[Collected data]
---

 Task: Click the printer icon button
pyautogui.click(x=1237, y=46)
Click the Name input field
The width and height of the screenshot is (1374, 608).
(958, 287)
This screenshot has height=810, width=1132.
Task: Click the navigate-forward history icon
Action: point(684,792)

---

**AIM OF THE TASK**
Your task is to write out, exactly, the line that holds "The width and" and every line after it until the records end.

**COMPLETED TASK**
The width and height of the screenshot is (1374, 608).
(958, 287)
This screenshot has height=810, width=1132.
Task: Click the navigate-forward history icon
Action: point(684,792)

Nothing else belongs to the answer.